Male and female are identical, and both look as though they have been dressed by an Italian designer. Each wears a glossy black coat; the wings edged with chic white dots. Most striking is the brilliant red-orange forehead and bill.
The Gallinule is hard to see as he ducks between the cattails, lurking in the backwater, but he is not hard to hear. He sounds like a cross between a monkey and a raven, offering a variety of clucks, stuttering croaks, and loud whicker-whackers that are unmistakable.
Apparently, this was the only Common Gallinule in Connecticut, and it had chosen Cornwall. I wanted to see it and went down one afternoon. I stood on the road, waiting and looking. It was a fine mild day. I didn’t see the gallinule, but I watched a teenage beaver bothering her mom, who was trying to get some dam work done.
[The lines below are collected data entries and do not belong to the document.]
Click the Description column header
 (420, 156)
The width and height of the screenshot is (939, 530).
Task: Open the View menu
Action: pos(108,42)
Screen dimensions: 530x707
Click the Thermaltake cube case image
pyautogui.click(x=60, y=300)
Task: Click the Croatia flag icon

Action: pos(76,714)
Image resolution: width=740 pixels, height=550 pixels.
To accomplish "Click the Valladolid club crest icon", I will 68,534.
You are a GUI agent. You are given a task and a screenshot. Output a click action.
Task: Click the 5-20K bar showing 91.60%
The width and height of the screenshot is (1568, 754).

I could watch beavers all afternoon, so I wasn’t disappointed, but I still wanted to see the Gallinule. A few weeks later, I ran into birdmeister Larry Master, the original sighter, and asked if he’d take me to look for it.
We met the following day at 8 A.M., Larry with a big camera, me with a notebook and cell phone. We stood silently, watching the still water and the narrow channels through the cattails. The air space was rife with red-winged blackbirds and tree swallows, and we heard yellow warblers and song sparrows and the low banjo-twanging of the green frogs. But no monkey-voiced songster. Birding is a bit like fishing: it gives you a serious reason to be outdoors, and this was a beautiful morning, fresh and breezy. Two women came by, walking fast. They asked if we’d seen anything interesting, but they didn’t even slow down at the word “gallinule.”
After nearly an hour, we hadn’t seen anything, though I’d glimpsed a dark bird scuttling across the channel, far back in the reeds. “That’s him,” Larry said. But that was all, so Larry brought out the big electronic guns. He turned on the Gallinule call, a series of low coaxing clucks. The sound went out into the morning air through the bottle-emptying calls of the blackbirds, the shrill cries of the swallows. Then, far back in the swamp, came an answering cluck. Cluck-cluck-cluck, called Larry. Cluck, came the response. Cluck. He was there. Larry called up Google Maps to show the open water, far back in the cattails, from which the Gallinule was talking to us. Larry wheedled and cajoled, and the shy gallinule listened, wondered, and responded. He was getting closer. It was like a magic show. Cluck cluck, Larry coaxed, and the bird drew nearer and nearer. Finally, we saw rustling. Larry pointed to a black spot between two cattails. “It’s him,” he whispered. The calls continued.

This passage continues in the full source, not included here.